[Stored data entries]
● ● ● ● ● ● ●
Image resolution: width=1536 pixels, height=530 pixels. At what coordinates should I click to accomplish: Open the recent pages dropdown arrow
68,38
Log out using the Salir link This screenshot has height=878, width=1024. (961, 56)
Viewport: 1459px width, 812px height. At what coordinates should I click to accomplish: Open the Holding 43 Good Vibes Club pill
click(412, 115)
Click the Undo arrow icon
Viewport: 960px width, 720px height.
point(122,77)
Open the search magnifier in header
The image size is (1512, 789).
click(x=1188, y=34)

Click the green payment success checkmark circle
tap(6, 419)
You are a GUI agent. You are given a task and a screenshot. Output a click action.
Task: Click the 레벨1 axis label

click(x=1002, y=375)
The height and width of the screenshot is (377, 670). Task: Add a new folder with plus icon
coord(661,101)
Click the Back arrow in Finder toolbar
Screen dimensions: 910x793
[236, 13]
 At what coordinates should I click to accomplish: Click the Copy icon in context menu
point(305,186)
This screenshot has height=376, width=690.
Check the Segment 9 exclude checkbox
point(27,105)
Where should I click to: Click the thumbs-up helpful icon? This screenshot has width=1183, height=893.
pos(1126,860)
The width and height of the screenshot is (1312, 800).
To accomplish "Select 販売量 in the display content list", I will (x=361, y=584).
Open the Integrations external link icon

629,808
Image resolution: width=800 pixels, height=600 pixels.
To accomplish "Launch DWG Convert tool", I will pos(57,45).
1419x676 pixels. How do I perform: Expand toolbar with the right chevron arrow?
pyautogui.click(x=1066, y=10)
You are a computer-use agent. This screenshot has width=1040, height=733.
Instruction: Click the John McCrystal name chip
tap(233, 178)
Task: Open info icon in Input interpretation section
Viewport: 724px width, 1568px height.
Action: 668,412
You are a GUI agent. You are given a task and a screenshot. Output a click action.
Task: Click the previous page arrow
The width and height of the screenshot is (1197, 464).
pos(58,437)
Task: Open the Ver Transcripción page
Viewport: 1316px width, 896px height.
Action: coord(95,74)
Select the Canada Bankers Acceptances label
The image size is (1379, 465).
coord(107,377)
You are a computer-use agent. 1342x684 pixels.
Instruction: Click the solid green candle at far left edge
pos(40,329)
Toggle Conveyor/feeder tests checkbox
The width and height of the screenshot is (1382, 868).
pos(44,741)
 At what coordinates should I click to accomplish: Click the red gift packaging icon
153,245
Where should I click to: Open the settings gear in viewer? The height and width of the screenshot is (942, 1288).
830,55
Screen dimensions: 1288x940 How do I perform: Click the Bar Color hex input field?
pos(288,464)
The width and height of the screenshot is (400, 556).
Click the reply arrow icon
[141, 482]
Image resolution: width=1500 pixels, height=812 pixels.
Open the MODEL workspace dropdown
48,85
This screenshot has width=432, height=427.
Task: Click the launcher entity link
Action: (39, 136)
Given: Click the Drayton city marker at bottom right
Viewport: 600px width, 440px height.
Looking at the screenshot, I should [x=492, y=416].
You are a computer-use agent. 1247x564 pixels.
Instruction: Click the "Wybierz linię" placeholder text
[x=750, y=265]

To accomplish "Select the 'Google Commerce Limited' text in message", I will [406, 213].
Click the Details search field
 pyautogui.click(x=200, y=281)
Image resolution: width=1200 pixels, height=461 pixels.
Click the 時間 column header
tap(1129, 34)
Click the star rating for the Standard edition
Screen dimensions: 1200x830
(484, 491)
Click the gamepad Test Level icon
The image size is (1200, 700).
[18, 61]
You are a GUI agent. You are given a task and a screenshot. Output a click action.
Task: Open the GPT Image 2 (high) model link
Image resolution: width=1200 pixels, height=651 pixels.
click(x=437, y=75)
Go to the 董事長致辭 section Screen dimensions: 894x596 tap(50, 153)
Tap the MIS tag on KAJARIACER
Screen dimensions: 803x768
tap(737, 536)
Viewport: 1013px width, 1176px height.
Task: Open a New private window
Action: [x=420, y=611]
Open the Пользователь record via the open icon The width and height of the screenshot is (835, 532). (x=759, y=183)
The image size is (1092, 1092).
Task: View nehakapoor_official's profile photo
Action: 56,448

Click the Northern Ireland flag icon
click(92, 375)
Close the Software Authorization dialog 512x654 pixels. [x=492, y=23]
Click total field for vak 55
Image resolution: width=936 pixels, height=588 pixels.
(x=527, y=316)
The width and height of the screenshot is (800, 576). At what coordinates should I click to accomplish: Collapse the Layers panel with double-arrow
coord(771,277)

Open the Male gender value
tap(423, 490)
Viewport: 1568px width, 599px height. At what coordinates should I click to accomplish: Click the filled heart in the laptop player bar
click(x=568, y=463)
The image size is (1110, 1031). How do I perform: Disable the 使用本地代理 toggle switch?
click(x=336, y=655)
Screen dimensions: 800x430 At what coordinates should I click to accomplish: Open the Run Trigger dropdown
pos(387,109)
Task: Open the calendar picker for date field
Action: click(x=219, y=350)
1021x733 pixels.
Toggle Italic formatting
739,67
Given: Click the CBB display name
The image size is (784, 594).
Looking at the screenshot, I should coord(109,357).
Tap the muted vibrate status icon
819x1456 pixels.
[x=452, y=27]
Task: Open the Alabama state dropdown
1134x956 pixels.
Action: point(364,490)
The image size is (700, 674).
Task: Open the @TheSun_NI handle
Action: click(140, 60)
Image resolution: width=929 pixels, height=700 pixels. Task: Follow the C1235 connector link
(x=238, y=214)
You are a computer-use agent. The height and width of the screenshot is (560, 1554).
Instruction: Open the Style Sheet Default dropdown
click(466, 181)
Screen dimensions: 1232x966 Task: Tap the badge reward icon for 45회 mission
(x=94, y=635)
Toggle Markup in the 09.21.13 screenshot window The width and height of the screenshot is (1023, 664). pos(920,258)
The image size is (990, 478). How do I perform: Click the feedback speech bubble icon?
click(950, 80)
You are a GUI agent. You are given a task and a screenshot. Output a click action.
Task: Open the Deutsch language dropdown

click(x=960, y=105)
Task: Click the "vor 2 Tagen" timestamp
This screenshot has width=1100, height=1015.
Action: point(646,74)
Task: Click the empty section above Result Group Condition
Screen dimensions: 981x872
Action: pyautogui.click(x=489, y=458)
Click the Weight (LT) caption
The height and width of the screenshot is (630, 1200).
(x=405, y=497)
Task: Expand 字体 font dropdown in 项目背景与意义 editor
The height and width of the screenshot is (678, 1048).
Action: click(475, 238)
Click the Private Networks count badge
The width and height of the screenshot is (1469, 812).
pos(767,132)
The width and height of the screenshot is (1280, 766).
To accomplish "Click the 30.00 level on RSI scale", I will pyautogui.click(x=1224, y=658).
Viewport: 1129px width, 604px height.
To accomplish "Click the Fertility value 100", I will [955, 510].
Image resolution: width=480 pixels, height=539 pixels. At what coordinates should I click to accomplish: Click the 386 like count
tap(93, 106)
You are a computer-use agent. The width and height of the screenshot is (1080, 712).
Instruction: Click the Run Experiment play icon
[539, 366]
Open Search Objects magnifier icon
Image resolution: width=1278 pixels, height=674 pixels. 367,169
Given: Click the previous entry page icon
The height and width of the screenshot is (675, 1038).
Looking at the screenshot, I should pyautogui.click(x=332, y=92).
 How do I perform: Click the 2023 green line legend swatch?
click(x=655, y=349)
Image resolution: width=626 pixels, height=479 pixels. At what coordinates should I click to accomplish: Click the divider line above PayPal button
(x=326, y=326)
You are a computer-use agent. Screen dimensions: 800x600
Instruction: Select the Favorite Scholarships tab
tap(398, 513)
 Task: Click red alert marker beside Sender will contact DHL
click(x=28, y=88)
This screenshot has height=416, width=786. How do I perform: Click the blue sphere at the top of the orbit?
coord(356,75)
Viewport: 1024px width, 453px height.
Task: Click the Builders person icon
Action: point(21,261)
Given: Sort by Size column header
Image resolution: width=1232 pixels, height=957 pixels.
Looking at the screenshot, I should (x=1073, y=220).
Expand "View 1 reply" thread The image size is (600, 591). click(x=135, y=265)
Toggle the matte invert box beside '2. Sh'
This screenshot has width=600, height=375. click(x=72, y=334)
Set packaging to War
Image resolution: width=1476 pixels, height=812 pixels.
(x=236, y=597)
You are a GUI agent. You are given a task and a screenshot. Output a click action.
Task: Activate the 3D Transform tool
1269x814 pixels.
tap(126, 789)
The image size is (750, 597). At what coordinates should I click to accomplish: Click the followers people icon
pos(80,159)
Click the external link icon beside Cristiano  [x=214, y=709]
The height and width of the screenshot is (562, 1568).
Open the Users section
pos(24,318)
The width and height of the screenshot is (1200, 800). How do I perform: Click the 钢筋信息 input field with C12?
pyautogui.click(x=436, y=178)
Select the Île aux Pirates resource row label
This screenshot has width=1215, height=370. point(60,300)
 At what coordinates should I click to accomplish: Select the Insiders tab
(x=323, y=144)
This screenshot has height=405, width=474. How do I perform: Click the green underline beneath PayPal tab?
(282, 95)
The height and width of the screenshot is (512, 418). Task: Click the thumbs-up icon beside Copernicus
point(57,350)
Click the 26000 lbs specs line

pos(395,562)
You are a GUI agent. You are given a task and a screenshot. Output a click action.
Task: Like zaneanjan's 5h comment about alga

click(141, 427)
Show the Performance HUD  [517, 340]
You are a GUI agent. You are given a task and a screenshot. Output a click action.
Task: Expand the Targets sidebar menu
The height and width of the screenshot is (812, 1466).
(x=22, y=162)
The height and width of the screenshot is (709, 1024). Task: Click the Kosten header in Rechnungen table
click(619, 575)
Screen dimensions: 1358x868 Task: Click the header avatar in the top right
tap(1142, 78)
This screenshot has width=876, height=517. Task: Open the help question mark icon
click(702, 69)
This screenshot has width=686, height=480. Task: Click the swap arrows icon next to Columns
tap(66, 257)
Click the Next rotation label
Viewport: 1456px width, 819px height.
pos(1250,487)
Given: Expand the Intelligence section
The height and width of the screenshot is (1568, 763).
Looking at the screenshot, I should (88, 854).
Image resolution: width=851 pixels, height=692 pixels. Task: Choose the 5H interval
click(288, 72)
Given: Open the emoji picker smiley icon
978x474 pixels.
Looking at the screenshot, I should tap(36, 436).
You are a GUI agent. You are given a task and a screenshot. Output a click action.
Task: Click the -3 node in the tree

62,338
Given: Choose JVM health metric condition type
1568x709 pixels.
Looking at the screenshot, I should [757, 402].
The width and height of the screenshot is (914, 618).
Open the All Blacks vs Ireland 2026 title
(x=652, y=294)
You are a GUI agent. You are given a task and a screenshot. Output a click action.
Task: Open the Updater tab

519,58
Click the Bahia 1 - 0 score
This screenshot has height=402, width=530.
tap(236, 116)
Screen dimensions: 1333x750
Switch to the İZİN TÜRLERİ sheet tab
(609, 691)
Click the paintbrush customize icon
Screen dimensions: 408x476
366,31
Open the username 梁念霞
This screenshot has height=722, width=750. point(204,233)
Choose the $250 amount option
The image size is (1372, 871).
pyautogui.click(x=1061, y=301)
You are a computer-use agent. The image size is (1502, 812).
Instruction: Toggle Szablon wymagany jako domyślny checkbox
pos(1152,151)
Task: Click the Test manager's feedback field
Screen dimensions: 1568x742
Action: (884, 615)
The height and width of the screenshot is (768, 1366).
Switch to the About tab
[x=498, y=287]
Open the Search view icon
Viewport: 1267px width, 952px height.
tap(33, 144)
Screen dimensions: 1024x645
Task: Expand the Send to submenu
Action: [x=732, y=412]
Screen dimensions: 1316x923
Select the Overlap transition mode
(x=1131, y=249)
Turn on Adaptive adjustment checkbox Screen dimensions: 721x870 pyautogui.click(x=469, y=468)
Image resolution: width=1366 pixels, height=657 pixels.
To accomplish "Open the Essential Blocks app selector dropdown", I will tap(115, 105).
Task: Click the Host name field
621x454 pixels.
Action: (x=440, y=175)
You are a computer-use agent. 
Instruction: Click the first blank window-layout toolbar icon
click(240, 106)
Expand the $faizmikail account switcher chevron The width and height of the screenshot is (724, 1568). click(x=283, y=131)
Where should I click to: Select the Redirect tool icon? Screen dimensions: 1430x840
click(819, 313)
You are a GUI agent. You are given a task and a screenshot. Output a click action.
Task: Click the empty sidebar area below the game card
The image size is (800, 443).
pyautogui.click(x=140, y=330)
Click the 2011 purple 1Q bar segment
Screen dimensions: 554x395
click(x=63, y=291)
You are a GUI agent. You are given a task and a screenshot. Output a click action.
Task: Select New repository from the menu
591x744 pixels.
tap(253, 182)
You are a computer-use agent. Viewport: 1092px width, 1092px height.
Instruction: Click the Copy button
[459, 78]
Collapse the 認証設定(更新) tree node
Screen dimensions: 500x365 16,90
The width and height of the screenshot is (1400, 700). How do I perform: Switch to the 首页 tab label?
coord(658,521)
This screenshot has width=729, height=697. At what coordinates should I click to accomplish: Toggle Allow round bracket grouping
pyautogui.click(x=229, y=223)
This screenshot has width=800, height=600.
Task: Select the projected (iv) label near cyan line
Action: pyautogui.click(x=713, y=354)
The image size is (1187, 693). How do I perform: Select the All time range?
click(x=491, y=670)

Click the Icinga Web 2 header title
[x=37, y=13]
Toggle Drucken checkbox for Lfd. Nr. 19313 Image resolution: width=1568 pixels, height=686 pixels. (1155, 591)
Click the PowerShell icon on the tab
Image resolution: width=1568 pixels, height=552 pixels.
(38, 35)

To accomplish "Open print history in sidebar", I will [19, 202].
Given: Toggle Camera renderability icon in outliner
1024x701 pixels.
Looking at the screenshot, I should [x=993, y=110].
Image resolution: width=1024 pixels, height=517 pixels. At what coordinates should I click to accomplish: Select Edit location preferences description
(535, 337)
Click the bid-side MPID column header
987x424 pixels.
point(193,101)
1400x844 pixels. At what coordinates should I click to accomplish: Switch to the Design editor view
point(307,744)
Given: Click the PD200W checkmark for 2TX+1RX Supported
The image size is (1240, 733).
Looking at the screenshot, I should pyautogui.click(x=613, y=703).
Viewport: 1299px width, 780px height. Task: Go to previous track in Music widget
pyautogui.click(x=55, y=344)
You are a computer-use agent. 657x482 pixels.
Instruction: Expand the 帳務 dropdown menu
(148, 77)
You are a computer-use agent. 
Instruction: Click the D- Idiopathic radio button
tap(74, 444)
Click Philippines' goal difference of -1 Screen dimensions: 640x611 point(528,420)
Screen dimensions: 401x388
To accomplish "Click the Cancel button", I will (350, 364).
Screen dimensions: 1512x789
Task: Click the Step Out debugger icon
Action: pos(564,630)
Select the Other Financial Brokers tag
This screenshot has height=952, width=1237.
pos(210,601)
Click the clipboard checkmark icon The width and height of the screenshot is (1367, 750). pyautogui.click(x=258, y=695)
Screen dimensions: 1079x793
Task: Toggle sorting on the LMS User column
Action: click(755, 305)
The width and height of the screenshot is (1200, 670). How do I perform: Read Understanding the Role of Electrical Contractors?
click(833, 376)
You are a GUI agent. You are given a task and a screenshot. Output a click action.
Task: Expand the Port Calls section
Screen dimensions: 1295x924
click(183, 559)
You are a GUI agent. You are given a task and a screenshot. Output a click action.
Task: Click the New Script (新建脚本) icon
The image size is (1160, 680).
● ● ● ● ● ● ●
Nothing but the lines from the start of the data through the line holding "Log out using" should be restated, and each one exactly.

THE COMPLETED TASK:
Image resolution: width=1536 pixels, height=530 pixels. At what coordinates should I click to accomplish: Open the recent pages dropdown arrow
68,38
Log out using the Salir link This screenshot has height=878, width=1024. (961, 56)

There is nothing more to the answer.